When they reach the third floor, leaving the elevator that always reeks of sweat and urine, Laura relaxes. Peter’s door is open, a vague sound coming from the radio playing this week’s top ten.

Peter looks up when they enter his small room. He is still in his wheelchair, but his eyes are more alert and he keeps moving his stiff fingers to the music. He attempts a smile, but it looks forced and angry.

Laura opts for an awkward hug, and Derek is pretty sure that he can hear her inhale deeply in a way that suggests that she wants to cry.

“I will leave you alone for a while,” Miss Morrell tells them, “I’ll be right down the hall.”

“My, haven’t you grown up?” Peter says, voice a little raspy, and gestures for them to sit on his bed. It’s made with the new, expensive linen that Derek brought.

“Uncle Peter, what happened?” Laura turns off the radio, worry written over her face.

Peter shakes his head at this. “I remember every single moment of my years as… I was simply frozen, never brain-dead.” He scoffs at this, as if the thought of himself as ‘brain-dead’ should be considered impossible, a foolish idea. “It seems that it would take a brat – the most annoying one I have ever encountered – to snap me out of it. I couldn’t take his voice anymore, he just wouldn’t _shut up_.”

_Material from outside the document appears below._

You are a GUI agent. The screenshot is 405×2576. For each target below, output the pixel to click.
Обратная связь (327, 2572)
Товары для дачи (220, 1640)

Derek nods. It does sound plausible. Peter always did have a fragile patience, even more so around obnoxious people.

“They tell me that I will walk again, within time. I have to admit that I am fueled by the thought of my healthy, alive niece and nephew. Enough about me; tell me what you have been up to.”

Laura tells their uncle that she has been out of town a lot, and that Cora is on the move constantly in one of those teenage-voyages to find her own identity. Derek explains his job at a bureau for graphic design briefly, careful not to mention too much. He knows that Peter will figure out too much; and feel disappointed that his nephew is a loser with no life.

Peter asks them questions, is careful to make sure he gets everything right. He gives them opinions, in the way their uncle always has done – in a rough, teasing way that suggests that they are mere children and should listen to his magnificent advice. It feels easy to fall into their old roles, even if they talk about stupid things, about things you would tell a distant relative.

When lunch time falls around, when they are about to part separate ways and an orderly comes to help Peter to the cafeteria, he tells them to book a hairdresser to come by as soon as possible, clearly not satisfied with the work of the current hairdresser that came by regularly.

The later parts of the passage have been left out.